飛翔湾にはその名のごとく、世界で唯一ペガサスが存在する。飛翔湾が小国家の集まりながらも、今まで東西の大国に肩を並べてきたのは、一つそのペガサスの存在に拠ることであった。エレスゲンデのペガサス騎士団はたった一連隊で一個師団を相手に出来るほどの力があると言われている。
エレスゲンデ七国の同盟は、これまでターキニーを守る剣として働く契約を結ぶ見返りに、それぞれの独立をターキニーから承認されていた。分かりやすく言えば、エレスゲンデはターキニーの属国なのである。
そして、ここからが本題だが、そのエレスゲンデの一角であるコルネイフがエドルニアに落とされた今、まず素直に考えればエレスゲンデはターキニーの庇護を求め、ターキニーと共にエドルニアと戦うのが筋である。ターキニーにしてみても、エレスゲンデのペガサスをエドルニアに奪われることは避けたいはずだ。
ところが、何故か今回、コルネイフが落とされたにも関らずターキニーは手をこまねいていて、未だに動く気配が無い。噂に寄れば、ターキニーの国内は現在荒れており、国力を著しく低下させているのではないかと言われている。つまり、エドルニアに正面切って戦いを仕掛けられるほどの国力が無いのではないかと。それは逆に言えば、それだけエドルニアが強力だということの裏返しでもある。
だからこそ、エレスゲンデ諸国はここへ来て、西の大国ターキニーと東の雄エドルニア、どちらの国に着くことが得策かを見極めようとしているのだ。もしくは、エドルニアに付き、ターキニーの場合と同様、ペガサス騎士団の戦力を引き換えに、エレスゲンデの独立を願い出てみてはどうかと。実際に、エドルニア側からそのような話が出てきているとの噂もある。

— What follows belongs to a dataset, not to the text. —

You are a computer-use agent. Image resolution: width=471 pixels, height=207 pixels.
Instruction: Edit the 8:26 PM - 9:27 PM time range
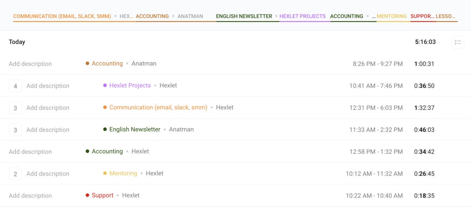(378, 64)
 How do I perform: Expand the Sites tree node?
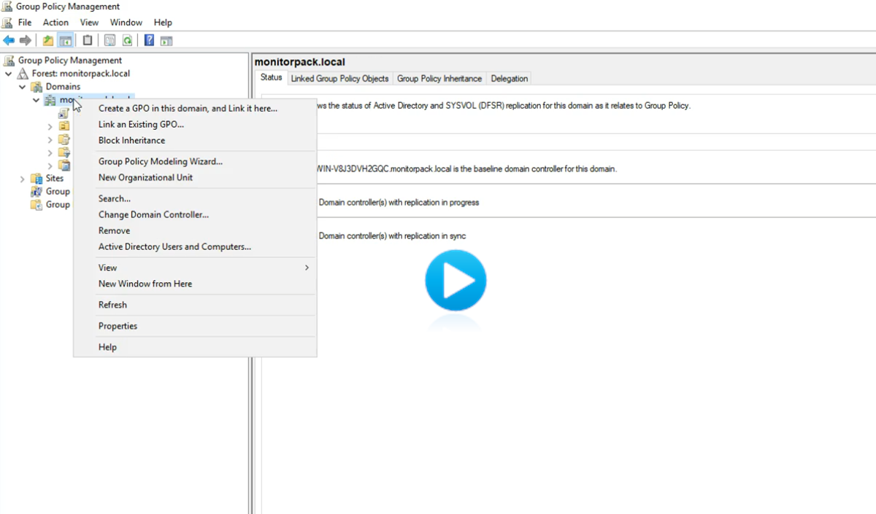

だが、そんなことをランサーの国民や軍人たちが、素直に「はい」と頷いて従うとはとても思えない。軍人の中でも古い者は特に、ターキニーに古くから忠誠心のようなものを持っている者が多いし、何よりも、コルネイフ国王を殺し、コルネイフの城下を焼き払ったエドルニアに、敵対心を燃やしている者ばかりだからだ。ここでエレスゲンデがエドルニアに寝返るなどということがあったら、コルネイフにどう顔向けをすればいいのか。何があっても、コルネイフを襲ったエドルニアを許すことなど出来ない、エレスゲンデ諸国の力を結集して、エドルニアと戦うべきだ、そう考える者が大多数を占めているのだ。